## EXERCISE OBJECTIVE:
Every line below that includes the word "green" needs to be copied.

Segment Start: DATA SUPPLIED

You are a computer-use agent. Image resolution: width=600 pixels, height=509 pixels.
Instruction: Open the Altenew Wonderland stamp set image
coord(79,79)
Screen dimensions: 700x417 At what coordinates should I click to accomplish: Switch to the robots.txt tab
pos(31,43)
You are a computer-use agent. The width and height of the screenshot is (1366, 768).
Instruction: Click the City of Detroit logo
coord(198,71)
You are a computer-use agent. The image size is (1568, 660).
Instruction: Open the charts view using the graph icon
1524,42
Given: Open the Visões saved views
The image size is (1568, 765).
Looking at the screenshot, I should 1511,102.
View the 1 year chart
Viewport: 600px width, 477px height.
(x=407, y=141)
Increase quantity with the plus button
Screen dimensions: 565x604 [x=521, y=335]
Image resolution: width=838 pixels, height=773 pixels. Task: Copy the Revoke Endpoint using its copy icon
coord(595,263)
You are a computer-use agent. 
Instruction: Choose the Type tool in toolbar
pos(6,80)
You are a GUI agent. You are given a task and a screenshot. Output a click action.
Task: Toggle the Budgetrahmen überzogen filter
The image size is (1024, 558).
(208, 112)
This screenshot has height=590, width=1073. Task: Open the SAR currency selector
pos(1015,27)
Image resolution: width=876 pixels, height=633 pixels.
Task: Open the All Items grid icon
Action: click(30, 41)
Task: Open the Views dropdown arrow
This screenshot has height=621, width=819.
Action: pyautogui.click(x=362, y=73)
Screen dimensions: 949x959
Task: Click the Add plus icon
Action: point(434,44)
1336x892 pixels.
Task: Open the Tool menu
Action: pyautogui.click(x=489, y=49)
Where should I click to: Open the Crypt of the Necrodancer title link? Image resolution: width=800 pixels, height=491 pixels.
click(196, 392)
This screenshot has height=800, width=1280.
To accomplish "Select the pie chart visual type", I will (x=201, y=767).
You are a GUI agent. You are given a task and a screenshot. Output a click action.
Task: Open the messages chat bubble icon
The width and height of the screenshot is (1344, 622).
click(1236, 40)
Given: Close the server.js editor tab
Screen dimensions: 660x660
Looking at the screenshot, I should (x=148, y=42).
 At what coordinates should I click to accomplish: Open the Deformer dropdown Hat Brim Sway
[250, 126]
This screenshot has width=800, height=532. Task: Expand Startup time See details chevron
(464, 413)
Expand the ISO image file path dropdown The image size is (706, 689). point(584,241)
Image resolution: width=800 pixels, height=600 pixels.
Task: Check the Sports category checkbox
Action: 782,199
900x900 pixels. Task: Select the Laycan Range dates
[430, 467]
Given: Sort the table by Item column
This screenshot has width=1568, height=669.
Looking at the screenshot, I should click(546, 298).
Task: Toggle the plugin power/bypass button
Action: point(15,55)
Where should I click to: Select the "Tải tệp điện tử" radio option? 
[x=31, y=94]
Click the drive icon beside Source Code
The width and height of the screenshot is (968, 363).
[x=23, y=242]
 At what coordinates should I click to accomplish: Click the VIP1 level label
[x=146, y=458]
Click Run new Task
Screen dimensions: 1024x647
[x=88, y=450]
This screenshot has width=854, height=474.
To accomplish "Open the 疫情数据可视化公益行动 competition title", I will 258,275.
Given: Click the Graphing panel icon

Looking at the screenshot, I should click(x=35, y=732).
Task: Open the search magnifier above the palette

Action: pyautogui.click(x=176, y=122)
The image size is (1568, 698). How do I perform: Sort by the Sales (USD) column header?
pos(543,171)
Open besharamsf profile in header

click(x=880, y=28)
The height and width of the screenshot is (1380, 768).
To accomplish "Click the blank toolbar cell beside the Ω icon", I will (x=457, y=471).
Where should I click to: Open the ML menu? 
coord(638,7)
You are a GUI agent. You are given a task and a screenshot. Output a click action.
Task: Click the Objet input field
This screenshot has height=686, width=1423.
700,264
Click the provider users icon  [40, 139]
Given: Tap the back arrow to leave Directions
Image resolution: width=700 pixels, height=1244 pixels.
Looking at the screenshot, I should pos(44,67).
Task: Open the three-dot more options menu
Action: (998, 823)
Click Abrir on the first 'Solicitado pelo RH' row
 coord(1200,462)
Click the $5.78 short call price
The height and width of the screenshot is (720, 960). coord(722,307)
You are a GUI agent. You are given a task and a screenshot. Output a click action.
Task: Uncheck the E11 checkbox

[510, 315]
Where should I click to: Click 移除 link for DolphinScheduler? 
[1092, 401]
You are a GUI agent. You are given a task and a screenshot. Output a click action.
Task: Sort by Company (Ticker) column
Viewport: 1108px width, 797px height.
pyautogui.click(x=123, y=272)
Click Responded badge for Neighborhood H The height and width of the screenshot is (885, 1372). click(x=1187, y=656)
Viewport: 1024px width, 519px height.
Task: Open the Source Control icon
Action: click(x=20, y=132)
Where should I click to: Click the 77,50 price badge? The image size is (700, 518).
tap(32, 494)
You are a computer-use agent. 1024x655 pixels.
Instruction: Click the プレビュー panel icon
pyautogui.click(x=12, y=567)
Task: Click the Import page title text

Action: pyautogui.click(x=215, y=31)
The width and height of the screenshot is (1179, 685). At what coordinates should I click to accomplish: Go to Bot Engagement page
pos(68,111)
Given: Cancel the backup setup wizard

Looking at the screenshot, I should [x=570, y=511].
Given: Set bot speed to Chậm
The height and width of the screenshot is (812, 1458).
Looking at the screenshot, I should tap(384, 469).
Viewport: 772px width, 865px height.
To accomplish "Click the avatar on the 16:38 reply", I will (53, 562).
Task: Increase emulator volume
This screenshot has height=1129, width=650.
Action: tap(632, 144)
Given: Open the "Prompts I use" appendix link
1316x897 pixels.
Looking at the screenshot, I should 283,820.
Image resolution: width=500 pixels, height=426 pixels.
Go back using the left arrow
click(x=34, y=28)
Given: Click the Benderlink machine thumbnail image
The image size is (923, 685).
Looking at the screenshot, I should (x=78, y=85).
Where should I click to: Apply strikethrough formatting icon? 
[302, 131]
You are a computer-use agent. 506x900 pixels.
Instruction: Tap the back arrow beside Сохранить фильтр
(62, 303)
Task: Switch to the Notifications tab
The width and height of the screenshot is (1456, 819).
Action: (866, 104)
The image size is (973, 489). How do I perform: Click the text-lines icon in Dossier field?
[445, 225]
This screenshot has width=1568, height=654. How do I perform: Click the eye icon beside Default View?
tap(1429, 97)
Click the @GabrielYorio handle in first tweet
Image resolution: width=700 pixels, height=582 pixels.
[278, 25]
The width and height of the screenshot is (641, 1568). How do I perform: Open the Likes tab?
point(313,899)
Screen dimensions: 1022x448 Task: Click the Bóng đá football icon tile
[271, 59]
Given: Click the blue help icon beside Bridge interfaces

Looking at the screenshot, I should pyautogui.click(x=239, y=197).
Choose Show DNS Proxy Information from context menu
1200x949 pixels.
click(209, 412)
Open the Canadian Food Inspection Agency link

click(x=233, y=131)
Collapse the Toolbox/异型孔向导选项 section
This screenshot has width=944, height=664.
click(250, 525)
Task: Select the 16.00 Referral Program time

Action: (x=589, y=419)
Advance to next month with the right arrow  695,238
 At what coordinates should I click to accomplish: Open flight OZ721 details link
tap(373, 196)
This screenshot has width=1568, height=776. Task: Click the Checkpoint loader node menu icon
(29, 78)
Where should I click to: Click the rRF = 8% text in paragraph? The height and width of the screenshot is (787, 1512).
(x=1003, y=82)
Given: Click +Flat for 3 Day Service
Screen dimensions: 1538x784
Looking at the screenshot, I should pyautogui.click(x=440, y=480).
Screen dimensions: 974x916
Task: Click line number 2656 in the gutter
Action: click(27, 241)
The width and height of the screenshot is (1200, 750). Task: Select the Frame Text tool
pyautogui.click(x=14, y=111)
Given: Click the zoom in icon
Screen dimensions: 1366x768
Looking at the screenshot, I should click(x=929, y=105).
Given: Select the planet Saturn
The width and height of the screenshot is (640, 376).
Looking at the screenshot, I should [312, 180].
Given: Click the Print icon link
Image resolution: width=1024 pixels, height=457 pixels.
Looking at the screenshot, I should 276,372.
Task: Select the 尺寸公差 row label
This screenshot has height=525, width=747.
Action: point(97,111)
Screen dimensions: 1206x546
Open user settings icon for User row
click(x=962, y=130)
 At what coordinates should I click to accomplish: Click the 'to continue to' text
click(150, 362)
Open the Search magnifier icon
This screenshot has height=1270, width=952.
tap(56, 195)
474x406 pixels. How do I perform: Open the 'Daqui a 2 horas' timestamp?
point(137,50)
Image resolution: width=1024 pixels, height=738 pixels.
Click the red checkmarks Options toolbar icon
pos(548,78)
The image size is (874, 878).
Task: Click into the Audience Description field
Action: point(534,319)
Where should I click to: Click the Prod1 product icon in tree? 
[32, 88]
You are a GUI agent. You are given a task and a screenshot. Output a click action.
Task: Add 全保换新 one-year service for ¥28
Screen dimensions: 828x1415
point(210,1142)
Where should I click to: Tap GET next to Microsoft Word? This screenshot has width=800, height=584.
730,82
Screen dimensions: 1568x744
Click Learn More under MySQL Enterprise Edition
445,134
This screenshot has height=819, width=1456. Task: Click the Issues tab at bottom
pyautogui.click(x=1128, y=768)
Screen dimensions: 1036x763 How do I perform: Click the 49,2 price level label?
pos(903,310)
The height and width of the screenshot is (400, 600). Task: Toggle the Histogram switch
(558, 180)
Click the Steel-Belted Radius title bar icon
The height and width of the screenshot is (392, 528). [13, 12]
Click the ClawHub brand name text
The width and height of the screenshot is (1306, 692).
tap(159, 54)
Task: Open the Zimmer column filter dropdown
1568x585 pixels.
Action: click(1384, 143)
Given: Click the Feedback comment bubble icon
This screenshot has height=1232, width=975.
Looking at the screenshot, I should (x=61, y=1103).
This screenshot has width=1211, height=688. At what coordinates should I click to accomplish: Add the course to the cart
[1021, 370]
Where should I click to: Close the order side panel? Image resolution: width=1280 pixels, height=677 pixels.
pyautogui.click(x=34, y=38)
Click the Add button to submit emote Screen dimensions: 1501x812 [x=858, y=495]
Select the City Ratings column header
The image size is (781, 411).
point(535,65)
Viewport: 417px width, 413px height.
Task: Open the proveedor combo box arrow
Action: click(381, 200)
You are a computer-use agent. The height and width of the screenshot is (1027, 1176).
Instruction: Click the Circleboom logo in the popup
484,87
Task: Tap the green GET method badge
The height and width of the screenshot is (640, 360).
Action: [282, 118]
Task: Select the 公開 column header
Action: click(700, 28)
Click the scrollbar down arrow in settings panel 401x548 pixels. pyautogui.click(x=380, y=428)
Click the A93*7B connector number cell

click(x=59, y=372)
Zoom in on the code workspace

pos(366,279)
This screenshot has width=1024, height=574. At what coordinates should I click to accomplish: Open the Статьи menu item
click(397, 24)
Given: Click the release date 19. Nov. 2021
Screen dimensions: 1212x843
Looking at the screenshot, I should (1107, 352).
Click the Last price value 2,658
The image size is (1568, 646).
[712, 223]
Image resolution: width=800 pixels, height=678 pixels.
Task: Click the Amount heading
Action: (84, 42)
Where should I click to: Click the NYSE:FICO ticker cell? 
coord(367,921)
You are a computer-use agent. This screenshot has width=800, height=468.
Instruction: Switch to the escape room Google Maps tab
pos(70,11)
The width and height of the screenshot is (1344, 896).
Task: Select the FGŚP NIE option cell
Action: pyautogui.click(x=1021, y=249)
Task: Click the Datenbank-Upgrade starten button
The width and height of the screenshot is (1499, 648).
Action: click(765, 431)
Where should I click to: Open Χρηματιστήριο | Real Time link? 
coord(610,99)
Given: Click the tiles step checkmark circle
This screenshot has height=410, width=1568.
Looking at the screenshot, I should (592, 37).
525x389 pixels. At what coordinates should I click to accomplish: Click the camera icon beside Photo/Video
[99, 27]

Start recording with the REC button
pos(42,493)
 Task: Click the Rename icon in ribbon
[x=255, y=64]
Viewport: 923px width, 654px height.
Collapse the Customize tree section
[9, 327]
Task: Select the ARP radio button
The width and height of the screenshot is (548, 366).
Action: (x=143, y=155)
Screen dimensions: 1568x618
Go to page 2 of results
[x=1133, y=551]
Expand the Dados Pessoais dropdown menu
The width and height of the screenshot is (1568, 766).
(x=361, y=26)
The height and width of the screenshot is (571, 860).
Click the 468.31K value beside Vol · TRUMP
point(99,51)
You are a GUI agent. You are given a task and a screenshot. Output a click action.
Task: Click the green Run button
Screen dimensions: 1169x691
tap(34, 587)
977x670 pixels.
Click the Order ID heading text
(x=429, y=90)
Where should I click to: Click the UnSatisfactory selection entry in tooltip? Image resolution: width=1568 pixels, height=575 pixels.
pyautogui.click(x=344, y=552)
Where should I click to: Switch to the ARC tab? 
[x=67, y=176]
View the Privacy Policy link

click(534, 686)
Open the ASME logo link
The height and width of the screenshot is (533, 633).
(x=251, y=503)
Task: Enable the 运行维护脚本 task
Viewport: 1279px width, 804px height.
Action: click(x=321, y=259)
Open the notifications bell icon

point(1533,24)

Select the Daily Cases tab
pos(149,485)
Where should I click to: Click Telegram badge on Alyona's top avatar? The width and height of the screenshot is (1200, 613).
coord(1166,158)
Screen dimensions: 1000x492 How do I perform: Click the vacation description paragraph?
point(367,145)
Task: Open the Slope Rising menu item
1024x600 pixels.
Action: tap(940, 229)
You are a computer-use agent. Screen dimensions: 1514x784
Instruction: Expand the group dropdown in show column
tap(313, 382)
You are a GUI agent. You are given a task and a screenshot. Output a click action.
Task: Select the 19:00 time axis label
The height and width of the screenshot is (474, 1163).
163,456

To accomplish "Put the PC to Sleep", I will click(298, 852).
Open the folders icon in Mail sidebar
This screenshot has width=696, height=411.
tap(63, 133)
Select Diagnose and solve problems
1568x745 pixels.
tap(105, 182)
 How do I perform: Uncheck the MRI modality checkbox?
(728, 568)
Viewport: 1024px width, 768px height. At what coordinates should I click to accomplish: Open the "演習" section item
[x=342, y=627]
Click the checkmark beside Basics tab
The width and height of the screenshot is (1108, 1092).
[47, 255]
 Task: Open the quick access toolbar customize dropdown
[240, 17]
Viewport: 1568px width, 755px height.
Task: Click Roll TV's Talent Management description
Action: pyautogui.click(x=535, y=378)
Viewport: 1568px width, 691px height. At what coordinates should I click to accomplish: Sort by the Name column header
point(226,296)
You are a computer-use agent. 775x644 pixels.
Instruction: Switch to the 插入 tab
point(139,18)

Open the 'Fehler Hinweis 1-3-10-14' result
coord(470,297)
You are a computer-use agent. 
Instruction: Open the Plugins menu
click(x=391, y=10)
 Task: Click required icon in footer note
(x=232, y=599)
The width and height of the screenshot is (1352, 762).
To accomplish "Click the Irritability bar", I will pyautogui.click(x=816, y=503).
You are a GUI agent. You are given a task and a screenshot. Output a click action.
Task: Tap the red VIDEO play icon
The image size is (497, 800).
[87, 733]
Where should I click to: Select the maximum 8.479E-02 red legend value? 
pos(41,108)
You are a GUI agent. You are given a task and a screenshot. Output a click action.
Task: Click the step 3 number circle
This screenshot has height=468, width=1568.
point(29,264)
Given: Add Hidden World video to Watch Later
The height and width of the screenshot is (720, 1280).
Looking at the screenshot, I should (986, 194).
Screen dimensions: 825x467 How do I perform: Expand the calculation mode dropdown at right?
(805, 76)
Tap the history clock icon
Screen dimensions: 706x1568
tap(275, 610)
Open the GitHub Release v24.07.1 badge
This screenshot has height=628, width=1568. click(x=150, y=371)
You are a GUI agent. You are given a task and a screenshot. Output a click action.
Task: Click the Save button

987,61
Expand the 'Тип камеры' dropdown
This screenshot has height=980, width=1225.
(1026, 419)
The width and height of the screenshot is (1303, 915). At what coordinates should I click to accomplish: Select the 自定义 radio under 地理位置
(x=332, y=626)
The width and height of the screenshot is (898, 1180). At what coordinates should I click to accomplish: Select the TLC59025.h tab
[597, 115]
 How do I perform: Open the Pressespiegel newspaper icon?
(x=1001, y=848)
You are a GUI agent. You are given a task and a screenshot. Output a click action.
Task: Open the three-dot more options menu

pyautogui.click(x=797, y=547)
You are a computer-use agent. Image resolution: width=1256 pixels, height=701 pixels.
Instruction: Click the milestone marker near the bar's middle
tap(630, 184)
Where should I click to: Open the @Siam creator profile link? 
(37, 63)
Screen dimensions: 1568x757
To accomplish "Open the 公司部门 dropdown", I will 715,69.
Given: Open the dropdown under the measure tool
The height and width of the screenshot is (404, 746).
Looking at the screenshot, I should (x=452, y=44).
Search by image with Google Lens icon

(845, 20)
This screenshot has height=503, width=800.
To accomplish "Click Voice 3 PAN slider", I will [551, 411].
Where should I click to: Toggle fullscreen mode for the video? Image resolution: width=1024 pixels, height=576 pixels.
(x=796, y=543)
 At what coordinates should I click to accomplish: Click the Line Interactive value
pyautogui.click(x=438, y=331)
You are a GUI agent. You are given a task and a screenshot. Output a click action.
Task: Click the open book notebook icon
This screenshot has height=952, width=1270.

Segment End: DATA SUPPLIED

## SOLVED EXERCISE:
Task: Tap the green GET method badge
Task: Click the green Run button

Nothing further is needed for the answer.